Project Treble Has Made Android Updates Faster

Project Treble Has Made Android Updates Faster

Android updates have been a mess for as long as there have been Android updates, and none of Google’s past attempts to improve the situation have gone anywhere. In Android 8.0 Oreo, Google implemented Project Treble, which was supposed to make it faster and easier for OEMs to roll out new OS versions. This is the first update cycle when Treble could make a difference. So, is it? Probably!

Project Treble takes the old monolithic system updates and splits them into two parts. There’s a vendor implementation that controls the phone’s hardware like the ARM chip and radios, and then the Android OS plugs into that. This arrangement means the vendor layer is forward-compatible with future OS updates, so device makers don’t need to rebuild each update on top of new vendor code.
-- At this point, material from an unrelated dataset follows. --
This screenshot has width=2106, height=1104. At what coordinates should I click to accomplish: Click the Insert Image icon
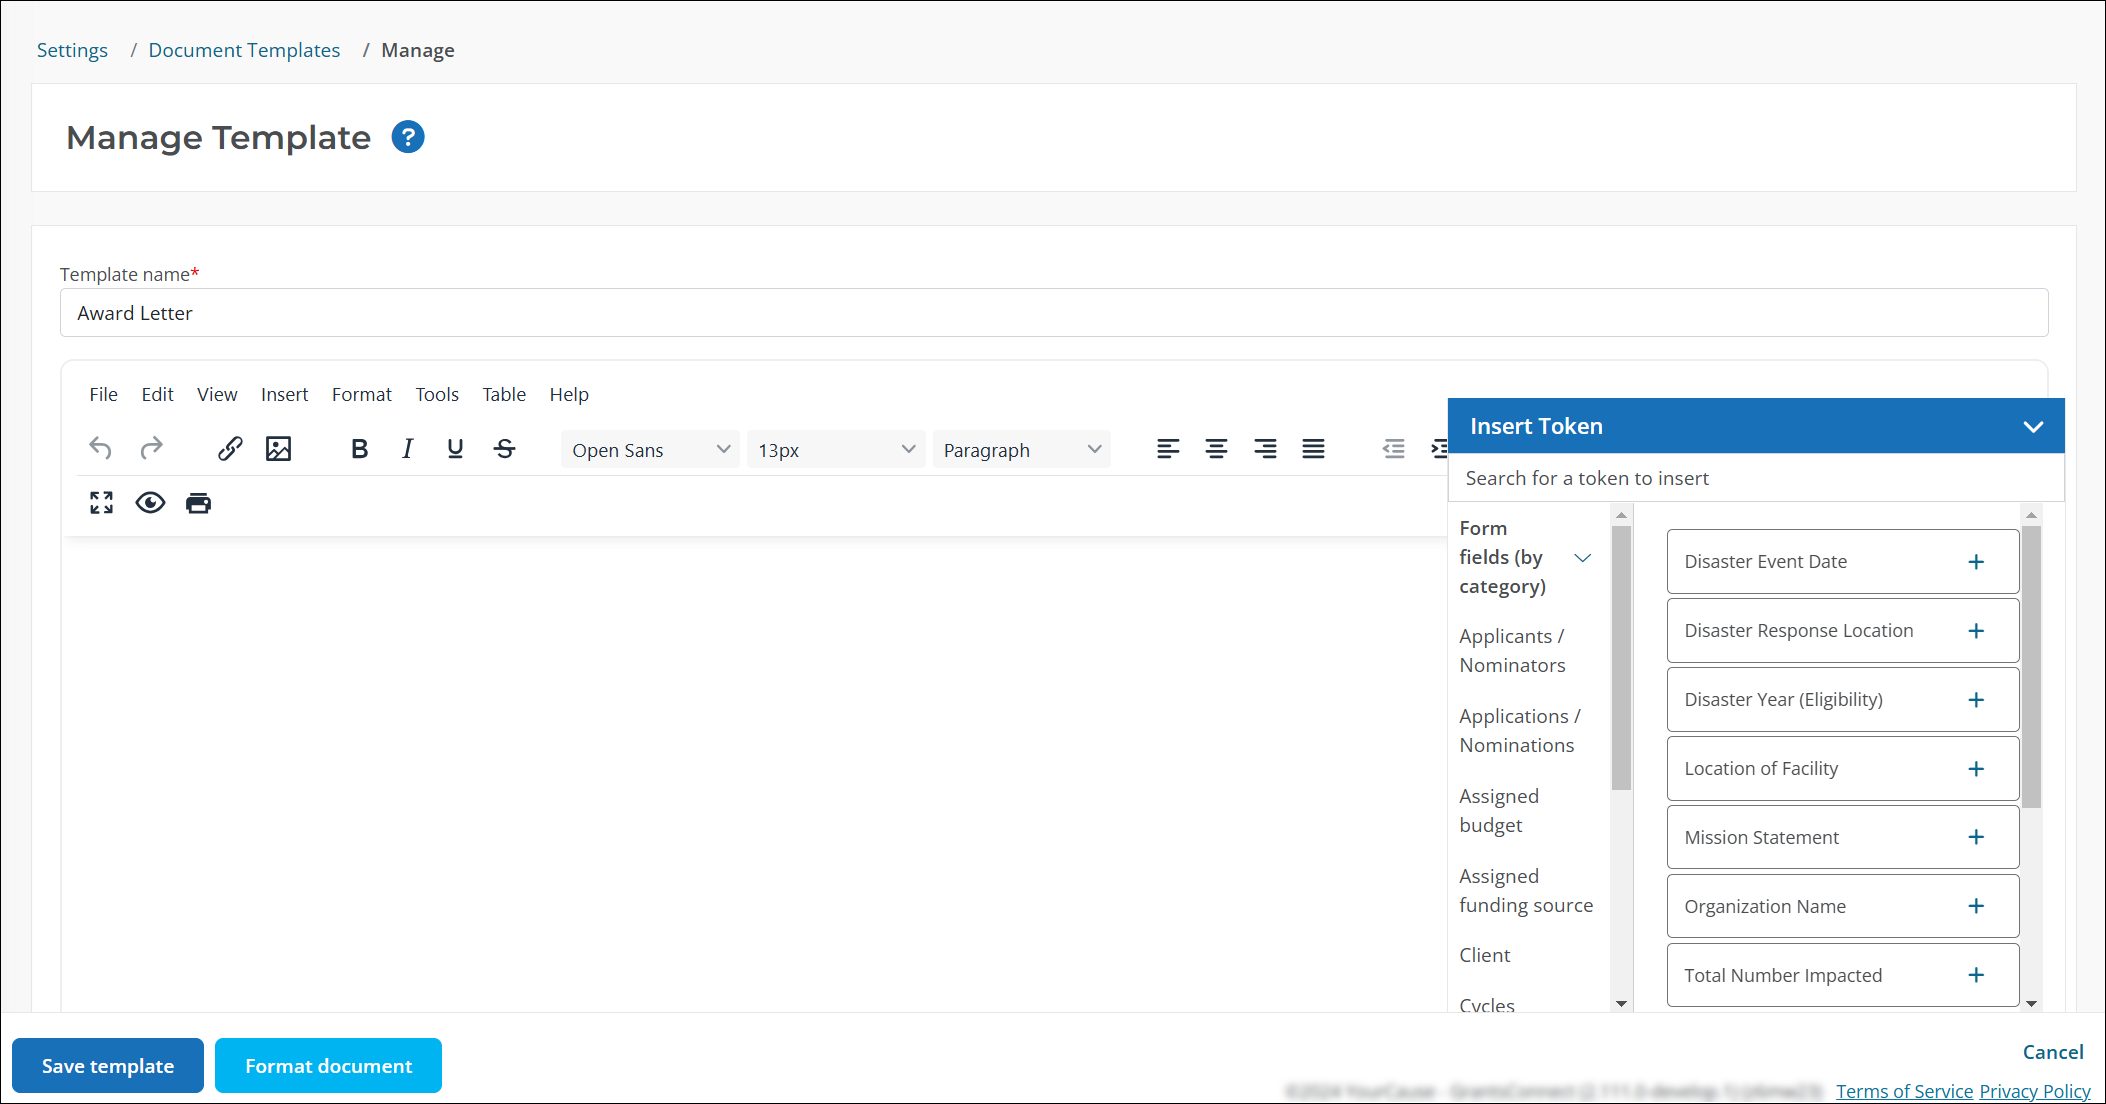pyautogui.click(x=279, y=450)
Google’s pitch for Treble is that it would speed up system updates while also making it possible to support phones for longer. Even if a hardware vendor stopped making drivers for an old chip, OEMs could still update the OS on top of it. However, only phones that shipped with Oreo (like most 2017 flagships) were guaranteed to have Treble.

Project Treble Has Made Android Updates Faster

At first, updating Oreo phones to Pie didn’t seem any faster than the Nougat to Oreo update timeline. However, the data assembled by Android Authority shows Pie is making its way to some phones faster. The site looked at how long it took for Nougat, Oreo, and Pie updates to hit the flagship phones from Samsung, Huawei, LG, OnePlus, HTC, Sony, Motorola, Xiaomi, and Nokia.

According to the data, the Pie update started reaching Samsung, Huawei, OnePlus, Sony, and Xiaomi phones faster than Nougat and Oreo. LG hasn’t released a Pie update, and it’s too late to improve its record. LG’s updates have traditionally been a mess anyway. Motorola’s update timeline gets longer every year, but that’s probably a result of repeated job cuts. HTC is also lagging — it has yet to roll out any updates, and it might never get around to it as the company continues to hemorrhage money every quarter.

It’s important to note this is not a measure of how many total phones are getting the Pie update. It’s just the initial rollout for flagship devices. Phones in certain markets (like the US) could still be delayed for carrier testing, and midrange phones might still get slower updates. Still, project Treble appears to be making some positive impact.